- Exercise brief -
Retype, word for word, only the lines from the one with "The width and height of the screenshot is (980, 556)." through the last line of the data below.
** Materials provided follows **
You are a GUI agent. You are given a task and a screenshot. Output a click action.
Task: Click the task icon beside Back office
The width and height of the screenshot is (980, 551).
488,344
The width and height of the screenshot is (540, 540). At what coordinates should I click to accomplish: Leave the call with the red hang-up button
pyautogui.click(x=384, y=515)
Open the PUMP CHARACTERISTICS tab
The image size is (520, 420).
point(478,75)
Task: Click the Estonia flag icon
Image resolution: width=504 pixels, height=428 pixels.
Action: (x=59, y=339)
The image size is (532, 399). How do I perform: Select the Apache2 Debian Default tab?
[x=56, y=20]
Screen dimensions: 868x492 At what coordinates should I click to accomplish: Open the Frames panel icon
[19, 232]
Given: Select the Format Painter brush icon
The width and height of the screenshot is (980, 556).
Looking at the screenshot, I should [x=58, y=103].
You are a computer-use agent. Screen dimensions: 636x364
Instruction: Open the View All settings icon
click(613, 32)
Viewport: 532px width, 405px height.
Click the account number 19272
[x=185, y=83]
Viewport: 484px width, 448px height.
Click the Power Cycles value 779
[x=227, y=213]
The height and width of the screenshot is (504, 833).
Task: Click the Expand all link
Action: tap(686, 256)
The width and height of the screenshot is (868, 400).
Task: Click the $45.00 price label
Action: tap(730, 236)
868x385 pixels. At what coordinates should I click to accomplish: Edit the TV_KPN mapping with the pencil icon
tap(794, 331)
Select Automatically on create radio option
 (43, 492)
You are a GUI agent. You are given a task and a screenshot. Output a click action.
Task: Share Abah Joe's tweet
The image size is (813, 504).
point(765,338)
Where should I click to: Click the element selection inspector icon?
** End of Materials provided **
- Written response -
The width and height of the screenshot is (980, 556).
Looking at the screenshot, I should [x=58, y=103].
You are a computer-use agent. Screen dimensions: 636x364
Instruction: Open the View All settings icon
click(613, 32)
Viewport: 532px width, 405px height.
Click the account number 19272
[x=185, y=83]
Viewport: 484px width, 448px height.
Click the Power Cycles value 779
[x=227, y=213]
The height and width of the screenshot is (504, 833).
Task: Click the Expand all link
Action: tap(686, 256)
The width and height of the screenshot is (868, 400).
Task: Click the $45.00 price label
Action: tap(730, 236)
868x385 pixels. At what coordinates should I click to accomplish: Edit the TV_KPN mapping with the pencil icon
tap(794, 331)
Select Automatically on create radio option
 (43, 492)
You are a GUI agent. You are given a task and a screenshot. Output a click action.
Task: Share Abah Joe's tweet
The image size is (813, 504).
point(765,338)
Where should I click to: Click the element selection inspector icon?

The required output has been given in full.